Wheat Ridge council advances rezoning for up to 18 homes on Swadley Street

The July 13 first-reading action set an Aug. 10 public hearing; a verified legal protest means the rezoning needs at least six votes for final approval.

Published

Wheat Ridge City Council advanced a rezoning for 4.97 acres at 5225 Swadley Street that could allow up to 18 single-family homes, setting an Aug. 10 public hearing. A verified legal protest means the proposal will need at least six council votes for approval at second reading.

The council’s July 13 first-reading action did not approve the development. It ordered the ordinance published and set the hearing for Aug. 10, 2026, at 6:30 p.m., the meeting recording shows. The motion passed without a numerical tally: “Ayes, no nays, motion carries.”

The property is zoned Agricultural-Two, or A-2. A&E Ventures Swadley LLC is seeking Planned Residential Development, or PRD, zoning and approval of an Outline Development Plan under case WZ-24-09. City records identify the current and proposed zoning. The plan calls for 14 to 18 single-unit homes, with 18 as the maximum.

A planning summary describes two access points, a looped perimeter drive for utility and fire access, buffering and architectural standards. It also reports that city staff recommended approval without conditions and that 41 comments were submitted during the Planning Commission process: 39 opposed and two supported the project. Those figures do not describe the July 13 council action.

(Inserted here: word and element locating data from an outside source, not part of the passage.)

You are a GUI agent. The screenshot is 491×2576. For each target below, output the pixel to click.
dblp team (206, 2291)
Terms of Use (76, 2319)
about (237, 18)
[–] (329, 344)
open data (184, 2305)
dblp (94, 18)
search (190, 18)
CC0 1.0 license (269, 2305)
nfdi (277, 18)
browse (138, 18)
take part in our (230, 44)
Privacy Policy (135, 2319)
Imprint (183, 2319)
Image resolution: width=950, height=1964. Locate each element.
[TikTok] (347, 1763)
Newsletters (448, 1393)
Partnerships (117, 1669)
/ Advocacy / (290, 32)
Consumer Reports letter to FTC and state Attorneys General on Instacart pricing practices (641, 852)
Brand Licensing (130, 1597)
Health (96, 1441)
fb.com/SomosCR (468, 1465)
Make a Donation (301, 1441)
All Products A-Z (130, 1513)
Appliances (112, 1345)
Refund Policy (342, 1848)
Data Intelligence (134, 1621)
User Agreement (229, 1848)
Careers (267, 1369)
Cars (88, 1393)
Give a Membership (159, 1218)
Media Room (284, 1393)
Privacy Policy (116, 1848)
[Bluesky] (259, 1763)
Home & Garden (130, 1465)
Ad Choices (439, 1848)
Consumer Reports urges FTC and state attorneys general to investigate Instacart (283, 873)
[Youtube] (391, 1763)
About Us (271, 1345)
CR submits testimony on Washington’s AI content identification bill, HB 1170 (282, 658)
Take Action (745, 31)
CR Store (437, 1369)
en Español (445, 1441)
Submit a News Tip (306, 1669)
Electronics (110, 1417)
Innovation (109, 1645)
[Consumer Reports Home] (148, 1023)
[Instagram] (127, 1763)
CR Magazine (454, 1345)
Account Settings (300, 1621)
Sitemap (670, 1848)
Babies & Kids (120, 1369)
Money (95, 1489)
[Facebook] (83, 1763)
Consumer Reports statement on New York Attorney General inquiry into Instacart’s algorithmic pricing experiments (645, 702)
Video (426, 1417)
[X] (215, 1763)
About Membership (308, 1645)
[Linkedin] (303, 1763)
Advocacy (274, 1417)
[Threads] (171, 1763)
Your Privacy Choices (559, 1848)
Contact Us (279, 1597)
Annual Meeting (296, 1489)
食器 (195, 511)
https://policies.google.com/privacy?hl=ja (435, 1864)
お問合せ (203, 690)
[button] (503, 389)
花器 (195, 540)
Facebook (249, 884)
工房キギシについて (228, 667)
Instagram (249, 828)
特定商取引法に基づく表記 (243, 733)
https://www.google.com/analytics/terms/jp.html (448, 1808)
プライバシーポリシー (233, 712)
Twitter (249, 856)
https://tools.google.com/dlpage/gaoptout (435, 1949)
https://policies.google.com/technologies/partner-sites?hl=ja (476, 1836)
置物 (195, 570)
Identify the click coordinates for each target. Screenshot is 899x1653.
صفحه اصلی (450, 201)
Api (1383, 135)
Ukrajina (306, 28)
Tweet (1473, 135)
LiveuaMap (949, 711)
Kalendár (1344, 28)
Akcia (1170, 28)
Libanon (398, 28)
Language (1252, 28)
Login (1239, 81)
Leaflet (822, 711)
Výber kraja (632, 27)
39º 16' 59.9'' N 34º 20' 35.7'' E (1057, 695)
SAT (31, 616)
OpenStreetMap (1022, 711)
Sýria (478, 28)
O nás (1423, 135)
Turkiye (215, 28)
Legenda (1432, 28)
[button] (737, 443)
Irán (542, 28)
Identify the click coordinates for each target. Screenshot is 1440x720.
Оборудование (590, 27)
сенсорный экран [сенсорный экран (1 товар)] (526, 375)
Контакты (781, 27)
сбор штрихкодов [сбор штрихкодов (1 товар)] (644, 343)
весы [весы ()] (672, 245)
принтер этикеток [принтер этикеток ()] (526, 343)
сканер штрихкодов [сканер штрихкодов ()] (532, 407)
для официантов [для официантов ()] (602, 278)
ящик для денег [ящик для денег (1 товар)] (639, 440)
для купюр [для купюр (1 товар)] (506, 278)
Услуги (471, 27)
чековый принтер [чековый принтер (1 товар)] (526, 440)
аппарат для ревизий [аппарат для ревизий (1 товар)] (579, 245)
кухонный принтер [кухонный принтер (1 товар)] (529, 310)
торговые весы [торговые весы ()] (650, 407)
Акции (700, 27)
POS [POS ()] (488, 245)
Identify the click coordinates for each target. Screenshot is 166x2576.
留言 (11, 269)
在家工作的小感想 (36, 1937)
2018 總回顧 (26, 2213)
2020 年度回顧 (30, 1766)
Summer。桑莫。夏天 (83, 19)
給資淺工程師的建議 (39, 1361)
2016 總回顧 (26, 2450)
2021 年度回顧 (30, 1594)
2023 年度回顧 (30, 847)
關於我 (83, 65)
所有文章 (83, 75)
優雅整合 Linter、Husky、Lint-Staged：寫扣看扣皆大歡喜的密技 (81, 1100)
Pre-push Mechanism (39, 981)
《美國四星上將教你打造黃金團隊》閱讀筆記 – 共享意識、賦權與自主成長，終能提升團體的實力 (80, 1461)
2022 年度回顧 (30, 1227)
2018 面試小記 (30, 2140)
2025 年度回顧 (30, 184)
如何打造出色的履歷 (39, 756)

Opposition has centered on the project’s fit with nearby homes. An adjacent property owner who said they joined the protest objected to proposed three-story, 35-foot homes on roughly 5,000-square-foot lots and raised concerns about buffers, privacy, traffic and drainage involving Wannamaker Ditch and its headgate. The posted objection details those claims; they have not been independently confirmed. The council item identifies the rezoning request and six-vote requirement.

The available materials do not establish a quantified traffic forecast, utility-capacity analysis, final drainage plan or project-specific affordability terms. The public hearing and second-reading vote remain pending; Aug. 10 is the next formal opportunity to address the rezoning and the concerns raised about height, density, privacy, traffic and drainage.